• Your task:
Line by line, copy the material that follows without leaving anything out.

• Records:
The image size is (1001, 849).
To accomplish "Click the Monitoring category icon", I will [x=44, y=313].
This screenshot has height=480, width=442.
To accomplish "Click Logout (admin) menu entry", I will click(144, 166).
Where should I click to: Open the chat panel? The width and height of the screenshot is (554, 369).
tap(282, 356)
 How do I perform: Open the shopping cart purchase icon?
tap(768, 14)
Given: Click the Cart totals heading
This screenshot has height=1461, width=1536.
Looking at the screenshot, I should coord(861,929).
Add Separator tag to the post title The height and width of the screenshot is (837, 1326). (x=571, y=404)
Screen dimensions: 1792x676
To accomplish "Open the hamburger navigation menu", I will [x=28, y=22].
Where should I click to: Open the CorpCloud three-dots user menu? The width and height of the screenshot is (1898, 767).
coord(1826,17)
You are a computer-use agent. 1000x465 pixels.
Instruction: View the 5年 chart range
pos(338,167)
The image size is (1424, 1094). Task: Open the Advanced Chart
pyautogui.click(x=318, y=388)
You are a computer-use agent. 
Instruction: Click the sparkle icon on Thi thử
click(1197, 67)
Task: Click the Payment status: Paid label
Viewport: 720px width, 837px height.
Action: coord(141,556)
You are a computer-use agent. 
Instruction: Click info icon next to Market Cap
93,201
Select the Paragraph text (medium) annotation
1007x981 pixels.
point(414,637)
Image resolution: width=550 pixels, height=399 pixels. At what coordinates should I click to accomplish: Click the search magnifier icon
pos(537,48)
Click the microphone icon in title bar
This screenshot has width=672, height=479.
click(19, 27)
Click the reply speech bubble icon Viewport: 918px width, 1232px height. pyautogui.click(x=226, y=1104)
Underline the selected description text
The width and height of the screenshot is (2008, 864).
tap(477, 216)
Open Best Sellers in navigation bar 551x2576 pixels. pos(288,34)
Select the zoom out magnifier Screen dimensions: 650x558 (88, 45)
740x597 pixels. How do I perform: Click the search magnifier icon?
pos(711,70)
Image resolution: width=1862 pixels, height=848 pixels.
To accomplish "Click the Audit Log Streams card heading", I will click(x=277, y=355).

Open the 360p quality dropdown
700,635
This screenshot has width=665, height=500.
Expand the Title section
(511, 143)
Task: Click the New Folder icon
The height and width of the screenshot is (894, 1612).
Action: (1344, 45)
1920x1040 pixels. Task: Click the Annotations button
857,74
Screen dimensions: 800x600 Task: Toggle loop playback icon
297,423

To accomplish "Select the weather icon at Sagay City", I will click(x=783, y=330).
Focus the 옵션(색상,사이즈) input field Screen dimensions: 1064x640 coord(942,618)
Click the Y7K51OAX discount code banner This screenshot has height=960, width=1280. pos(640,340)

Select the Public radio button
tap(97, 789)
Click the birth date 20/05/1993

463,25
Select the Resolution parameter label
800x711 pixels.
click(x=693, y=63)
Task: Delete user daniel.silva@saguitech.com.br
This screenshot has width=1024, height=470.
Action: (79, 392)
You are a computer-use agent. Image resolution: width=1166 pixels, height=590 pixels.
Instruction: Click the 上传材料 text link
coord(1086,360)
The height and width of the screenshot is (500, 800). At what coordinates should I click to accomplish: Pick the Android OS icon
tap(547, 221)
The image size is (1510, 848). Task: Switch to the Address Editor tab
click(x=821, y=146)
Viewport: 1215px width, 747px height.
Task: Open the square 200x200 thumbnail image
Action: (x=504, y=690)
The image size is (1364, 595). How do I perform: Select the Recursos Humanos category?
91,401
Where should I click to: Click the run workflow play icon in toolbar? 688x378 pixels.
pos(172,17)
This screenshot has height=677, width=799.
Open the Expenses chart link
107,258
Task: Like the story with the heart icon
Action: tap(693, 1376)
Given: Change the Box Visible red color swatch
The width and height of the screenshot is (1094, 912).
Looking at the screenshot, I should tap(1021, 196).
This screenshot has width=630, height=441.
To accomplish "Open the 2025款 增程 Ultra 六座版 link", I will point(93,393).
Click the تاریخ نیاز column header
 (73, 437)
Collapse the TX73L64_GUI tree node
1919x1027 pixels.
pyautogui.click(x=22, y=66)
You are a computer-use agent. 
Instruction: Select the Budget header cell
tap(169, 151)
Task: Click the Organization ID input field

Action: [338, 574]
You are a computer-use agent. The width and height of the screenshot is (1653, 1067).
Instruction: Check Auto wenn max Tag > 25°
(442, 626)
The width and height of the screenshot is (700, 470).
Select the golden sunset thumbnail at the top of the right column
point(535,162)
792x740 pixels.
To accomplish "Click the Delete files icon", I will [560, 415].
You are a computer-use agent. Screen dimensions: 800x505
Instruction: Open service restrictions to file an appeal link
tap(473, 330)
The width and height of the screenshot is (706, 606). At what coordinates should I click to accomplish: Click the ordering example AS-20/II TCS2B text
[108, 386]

• Exercise response:
The image size is (1001, 849).
To accomplish "Click the Monitoring category icon", I will [x=44, y=313].
This screenshot has height=480, width=442.
To accomplish "Click Logout (admin) menu entry", I will click(144, 166).
Where should I click to: Open the chat panel? The width and height of the screenshot is (554, 369).
tap(282, 356)
 How do I perform: Open the shopping cart purchase icon?
tap(768, 14)
Given: Click the Cart totals heading
This screenshot has height=1461, width=1536.
Looking at the screenshot, I should coord(861,929).
Add Separator tag to the post title The height and width of the screenshot is (837, 1326). (x=571, y=404)
Screen dimensions: 1792x676
To accomplish "Open the hamburger navigation menu", I will [x=28, y=22].
Where should I click to: Open the CorpCloud three-dots user menu? The width and height of the screenshot is (1898, 767).
coord(1826,17)
You are a computer-use agent. 1000x465 pixels.
Instruction: View the 5年 chart range
pos(338,167)
The image size is (1424, 1094). Task: Open the Advanced Chart
pyautogui.click(x=318, y=388)
You are a computer-use agent. 
Instruction: Click the sparkle icon on Thi thử
click(1197, 67)
Task: Click the Payment status: Paid label
Viewport: 720px width, 837px height.
Action: coord(141,556)
You are a computer-use agent. 
Instruction: Click info icon next to Market Cap
93,201
Select the Paragraph text (medium) annotation
1007x981 pixels.
point(414,637)
Image resolution: width=550 pixels, height=399 pixels. At what coordinates should I click to accomplish: Click the search magnifier icon
pos(537,48)
Click the microphone icon in title bar
This screenshot has width=672, height=479.
click(19, 27)
Click the reply speech bubble icon Viewport: 918px width, 1232px height. pyautogui.click(x=226, y=1104)
Underline the selected description text
The width and height of the screenshot is (2008, 864).
tap(477, 216)
Open Best Sellers in navigation bar 551x2576 pixels. pos(288,34)
Select the zoom out magnifier Screen dimensions: 650x558 (88, 45)
740x597 pixels. How do I perform: Click the search magnifier icon?
pos(711,70)
Image resolution: width=1862 pixels, height=848 pixels.
To accomplish "Click the Audit Log Streams card heading", I will click(x=277, y=355).

Open the 360p quality dropdown
700,635
This screenshot has width=665, height=500.
Expand the Title section
(511, 143)
Task: Click the New Folder icon
The height and width of the screenshot is (894, 1612).
Action: (1344, 45)
1920x1040 pixels. Task: Click the Annotations button
857,74
Screen dimensions: 800x600 Task: Toggle loop playback icon
297,423

To accomplish "Select the weather icon at Sagay City", I will click(x=783, y=330).
Focus the 옵션(색상,사이즈) input field Screen dimensions: 1064x640 coord(942,618)
Click the Y7K51OAX discount code banner This screenshot has height=960, width=1280. pos(640,340)

Select the Public radio button
tap(97, 789)
Click the birth date 20/05/1993

463,25
Select the Resolution parameter label
800x711 pixels.
click(x=693, y=63)
Task: Delete user daniel.silva@saguitech.com.br
This screenshot has width=1024, height=470.
Action: (79, 392)
You are a computer-use agent. Image resolution: width=1166 pixels, height=590 pixels.
Instruction: Click the 上传材料 text link
coord(1086,360)
The height and width of the screenshot is (500, 800). At what coordinates should I click to accomplish: Pick the Android OS icon
tap(547, 221)
The image size is (1510, 848). Task: Switch to the Address Editor tab
click(x=821, y=146)
Viewport: 1215px width, 747px height.
Task: Open the square 200x200 thumbnail image
Action: (x=504, y=690)
The image size is (1364, 595). How do I perform: Select the Recursos Humanos category?
91,401
Where should I click to: Click the run workflow play icon in toolbar? 688x378 pixels.
pos(172,17)
This screenshot has height=677, width=799.
Open the Expenses chart link
107,258
Task: Like the story with the heart icon
Action: tap(693, 1376)
Given: Change the Box Visible red color swatch
The width and height of the screenshot is (1094, 912).
Looking at the screenshot, I should tap(1021, 196).
This screenshot has width=630, height=441.
To accomplish "Open the 2025款 增程 Ultra 六座版 link", I will point(93,393).
Click the تاریخ نیاز column header
 (73, 437)
Collapse the TX73L64_GUI tree node
1919x1027 pixels.
pyautogui.click(x=22, y=66)
You are a computer-use agent. 
Instruction: Select the Budget header cell
tap(169, 151)
Task: Click the Organization ID input field

Action: [338, 574]
You are a computer-use agent. The width and height of the screenshot is (1653, 1067).
Instruction: Check Auto wenn max Tag > 25°
(442, 626)
The width and height of the screenshot is (700, 470).
Select the golden sunset thumbnail at the top of the right column
point(535,162)
792x740 pixels.
To accomplish "Click the Delete files icon", I will [560, 415].
You are a computer-use agent. Screen dimensions: 800x505
Instruction: Open service restrictions to file an appeal link
tap(473, 330)
The width and height of the screenshot is (706, 606). At what coordinates should I click to accomplish: Click the ordering example AS-20/II TCS2B text
[108, 386]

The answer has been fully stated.